こんばんは、ジニーです。
暑い日が続きますね。
エアコンがこの世に無かったらどうなってしまうのだろうと、無意味なことを考えてしまうのも、きっと暑さのせいでしょう。
そんな中、三浦しをんさんの「舟を編む」を読みました。
なぜなのか、夜の海を連想するんですよね、この作品。
そういう描写があったことが影響してるのかな。
最初、タイトルから漁師の話なのかなと思いましたが、大外れ。
実は辞書の編纂をテーマとした小説です。
このタイトルは、「辞書は言葉の海を渡る舟、編集者はその海を渡る舟を編んでいく」という意味から来ているそうです。
その辞書の名は「大渡海」(だいとかい)。
物語の始まりから、編纂が終わるまでの15年の物語です。
こう書くと、なんだか物々しい雰囲気を感じそうですが、内容はとても読みやすく、憎めないキャラや一癖あるキャラが全体にライトな雰囲気をもたらしてくれています。

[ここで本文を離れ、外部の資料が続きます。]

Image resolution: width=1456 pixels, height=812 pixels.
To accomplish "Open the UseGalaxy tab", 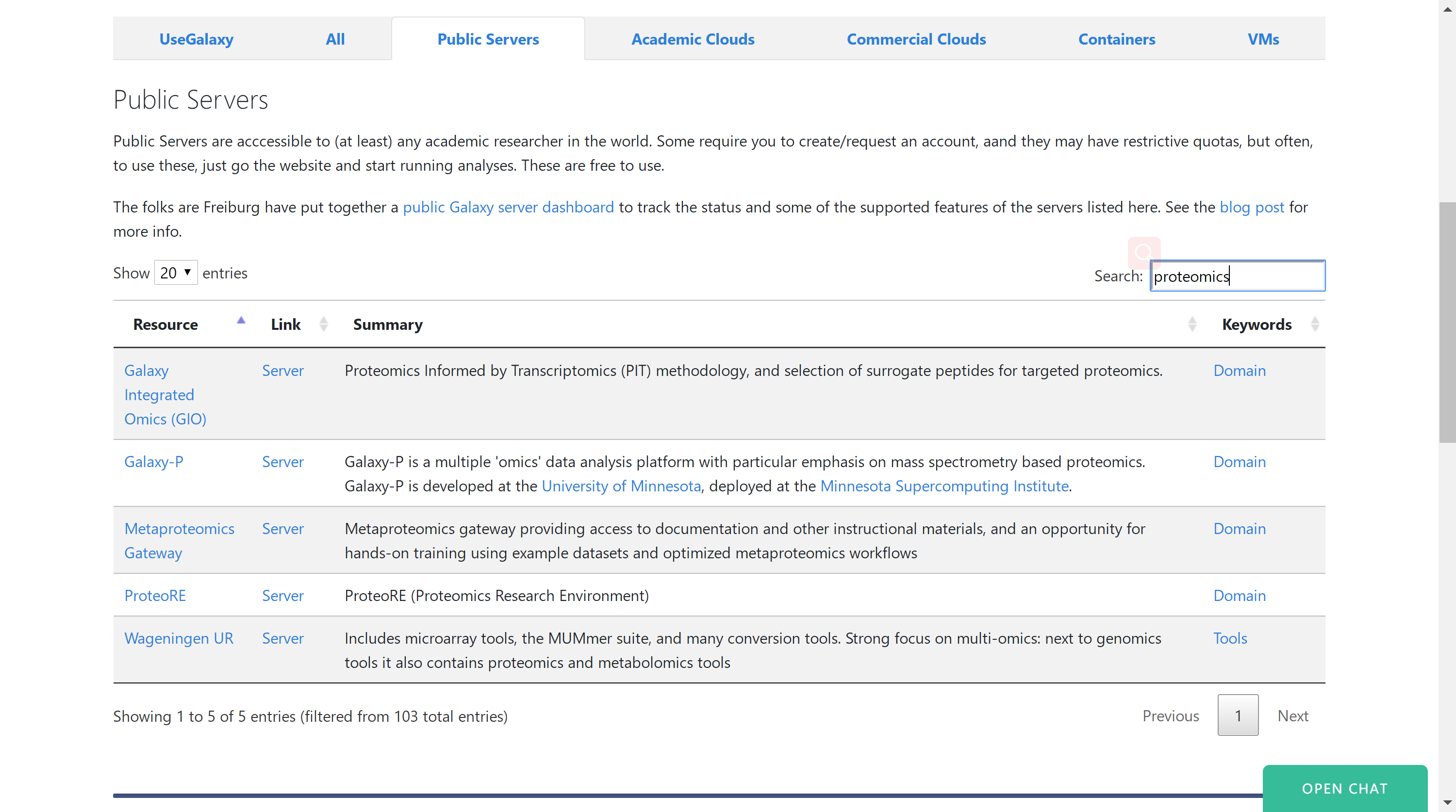I will point(196,39).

原作が女性誌の連載小説だったのもそういう色を持った作品になった要因かと思われます。
主人公は玄武書房の営業マン、馬締光也(まじめみつや)。
名前に負けず劣らず真面目を地でいく男です。
彼を中心に、自社に魅せられた人生を歩む松本先生、先輩社員荒木、チャラい同僚西岡、スーパー事務佐々木、イマドキ女性営業岸辺といういずれもクセのある登場人物が脇を固め、ともすれば難解にもなってしまいそうな辞書編纂という物語を読みやすくエンターテイメント性の高い小説に昇華しています。
物語は各人物の視点での話がそれぞれ紡がれている形です。
それぞれがどんな想いや視点で辞書編纂に取り組んでいたのかが分かり最後の方には全登場人物に愛着が湧いている状態になっています。

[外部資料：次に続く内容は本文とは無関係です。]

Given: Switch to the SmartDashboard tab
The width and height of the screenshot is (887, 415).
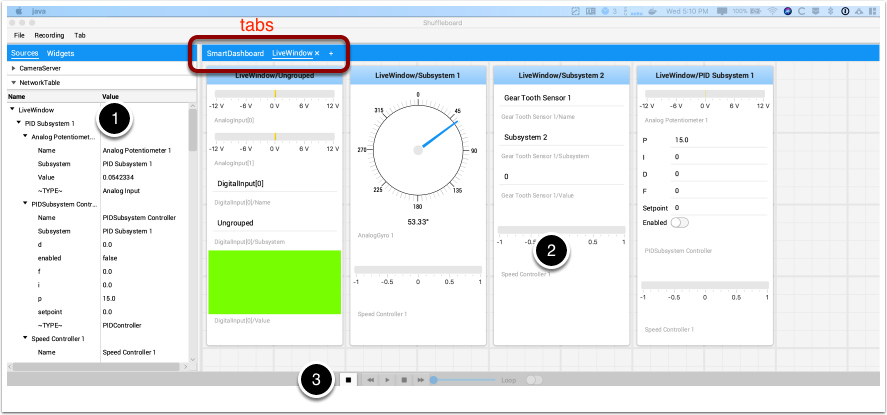Looking at the screenshot, I should [235, 53].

それにしても、読めば読むほど辞書を作るということが、どこまでも途方もないものだと痛感します。
これはひとつの冒険のようでもあり、浪漫を感じずにはいられない小説でした。
調べたところ、本作は2012年に本屋大賞を受賞しているようです。
そりゃそうだよな、面白いもん。
また、映画化やアニメ化もしておりいずれも評価は高いようです。
実は僕もアニメ化の方が先に触れていました。
アニメ化している小説を読むと、登場人物の声が脳内再生されるのが良いですよね。
たぶん、それも読みやすかった一因です。
とても面白かった作品、まだ読んでない方はぜひ手に取ってみてください。